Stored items
----------

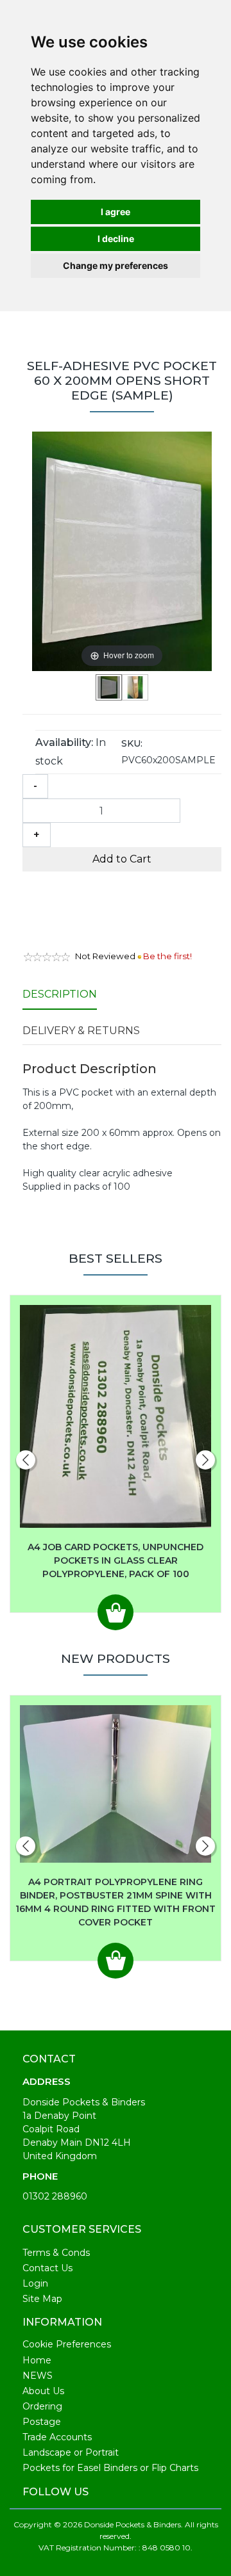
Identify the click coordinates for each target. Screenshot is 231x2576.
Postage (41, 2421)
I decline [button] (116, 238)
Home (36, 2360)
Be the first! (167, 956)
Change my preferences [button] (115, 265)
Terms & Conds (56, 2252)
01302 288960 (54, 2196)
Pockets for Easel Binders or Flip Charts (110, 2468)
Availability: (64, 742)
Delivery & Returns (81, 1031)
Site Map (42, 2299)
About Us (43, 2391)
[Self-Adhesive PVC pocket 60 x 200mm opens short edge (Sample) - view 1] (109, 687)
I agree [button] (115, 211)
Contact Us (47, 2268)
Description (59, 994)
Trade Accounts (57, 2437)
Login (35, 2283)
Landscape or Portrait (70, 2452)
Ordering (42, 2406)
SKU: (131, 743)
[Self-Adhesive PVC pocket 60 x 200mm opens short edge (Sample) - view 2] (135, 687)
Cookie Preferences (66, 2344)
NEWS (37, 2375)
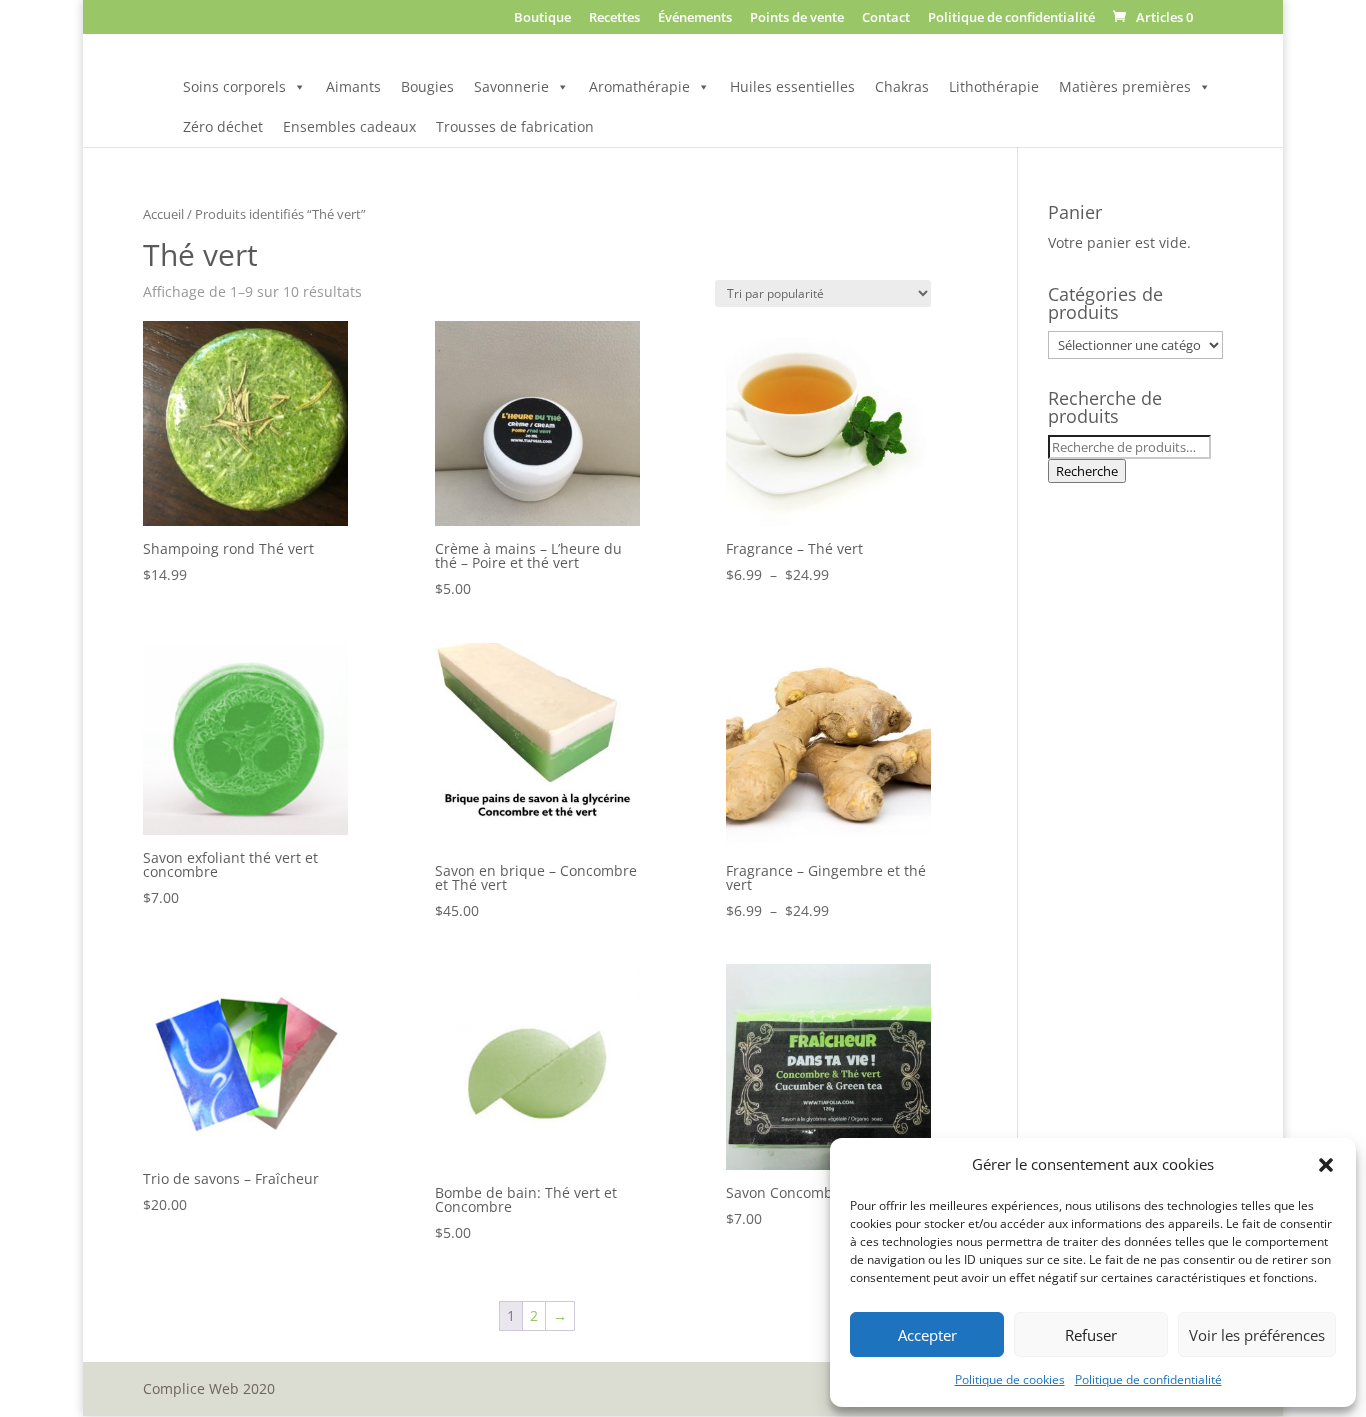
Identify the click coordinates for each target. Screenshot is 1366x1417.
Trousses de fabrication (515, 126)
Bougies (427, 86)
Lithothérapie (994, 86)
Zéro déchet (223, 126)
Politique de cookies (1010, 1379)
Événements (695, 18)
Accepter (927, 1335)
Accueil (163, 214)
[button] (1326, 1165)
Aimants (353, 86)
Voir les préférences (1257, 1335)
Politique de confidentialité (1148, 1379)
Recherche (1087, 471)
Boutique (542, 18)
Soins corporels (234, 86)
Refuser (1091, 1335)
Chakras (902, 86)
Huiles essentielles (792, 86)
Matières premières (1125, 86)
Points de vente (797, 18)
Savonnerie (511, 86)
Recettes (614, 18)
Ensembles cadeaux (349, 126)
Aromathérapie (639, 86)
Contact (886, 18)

----------

### What the task asks
Only the line that contains "Points de vente (797, 18)" and the lines after it, through the end of the data above, are to be repeated exactly.

### Task solution
Points de vente (797, 18)
Savonnerie (511, 86)
Recettes (614, 18)
Ensembles cadeaux (349, 126)
Aromathérapie (639, 86)
Contact (886, 18)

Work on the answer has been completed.